Gli alunni si abituino a ben disciplinare il proprio carattere; siano
formati alla fortezza d'animo, e in generale imparino a stimare quelle
virtù che sono tenute in gran conto fra gli uomini e rendono accetto il
ministro di Cristo quali sono la lealtà, il rispetto costante della
giustizia, la fedeltà alla parola data, la gentilezza del tratto, la
discrezione e la carità nel conversare.
La disciplina nella vita di seminario deve considerarsi non solo come
un sostegno della vita comune e della carità, ma anche come un
elemento necessario di una formazione completa in vista di acquistare il
dominio di sé, assicurare il pieno sviluppo della personalità e
formare quelle altre disposizioni di animo che giovano moltissimo a
rendere equilibrata e fruttuosa l'attività della Chiesa. Tale
disciplina tuttavia deve praticarsi in maniera da formare nell'animo
degli alunni l'attitudine ad accogliere l'autorità dei superiori per
intima convinzione, cioè per motivo di coscienza (cfr. Rm
13,5) e per ragioni soprannaturali. Le norme disciplinari poi
devono applicarsi in modo conforme all'età degli alunni, cosicché
essi, mentre si abituano gradualmente al dominio di sé, imparino
nello stesso tempo a fare retto uso della libertà, a sviluppare lo
spirito di iniziativa e a lavorare in comune con i confratelli e con i
laici.
Tutta la vita di seminario, compenetrata di vita interiore, di
silenzio e di premurosa sollecitudine verso gli altri, va ordinata in
maniera tale da essere come una iniziazione alla futura vita
sacerdotale.
12. Affinché la formazione spirituale abbia basi più solide e gli
alunni abbraccino la vocazione con una scelta scaturita da matura
deliberazione, sa compito dei vescovi stabilire un congruo intervallo
di tempo da dedicare a un tirocinio spirituale più intenso.

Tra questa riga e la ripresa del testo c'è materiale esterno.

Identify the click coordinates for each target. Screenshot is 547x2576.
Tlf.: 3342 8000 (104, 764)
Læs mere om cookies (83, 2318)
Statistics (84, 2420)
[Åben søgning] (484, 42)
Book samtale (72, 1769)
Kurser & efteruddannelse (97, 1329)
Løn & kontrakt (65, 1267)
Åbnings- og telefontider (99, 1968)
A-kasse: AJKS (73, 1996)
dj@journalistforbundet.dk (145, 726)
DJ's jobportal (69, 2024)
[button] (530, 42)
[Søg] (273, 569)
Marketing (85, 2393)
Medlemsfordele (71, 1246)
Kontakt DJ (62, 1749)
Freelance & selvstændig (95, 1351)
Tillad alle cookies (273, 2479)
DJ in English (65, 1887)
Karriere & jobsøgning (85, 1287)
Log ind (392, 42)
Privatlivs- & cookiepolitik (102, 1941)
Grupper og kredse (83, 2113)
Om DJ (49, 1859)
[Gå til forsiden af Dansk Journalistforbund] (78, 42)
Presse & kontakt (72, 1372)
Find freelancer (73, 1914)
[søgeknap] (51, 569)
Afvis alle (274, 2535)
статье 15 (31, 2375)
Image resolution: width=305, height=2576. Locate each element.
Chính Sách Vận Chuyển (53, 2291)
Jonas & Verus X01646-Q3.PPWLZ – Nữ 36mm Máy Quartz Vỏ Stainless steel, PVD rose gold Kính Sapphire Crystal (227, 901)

Sarà
altresî loro compito considerare l'oppotunità di stabilire una
qualche interruzione dei studi o un conveniente tirocinio pastorale per
provare meglio i candidati al sacerdozio. Secondo le particolarità
delle singole regioni, spetterà pure ai vescovi decidere se protrarre
o meno l'età canonica attualmente richiesta dal diritto comune per i
sacri ordini, e anche decidere sulla opportunità che gli alunni, al
termine del corso teologico, esercitino per un certo periodo di tempo
l'ordine del diaconato, prima di essere promossi al sacerdozio.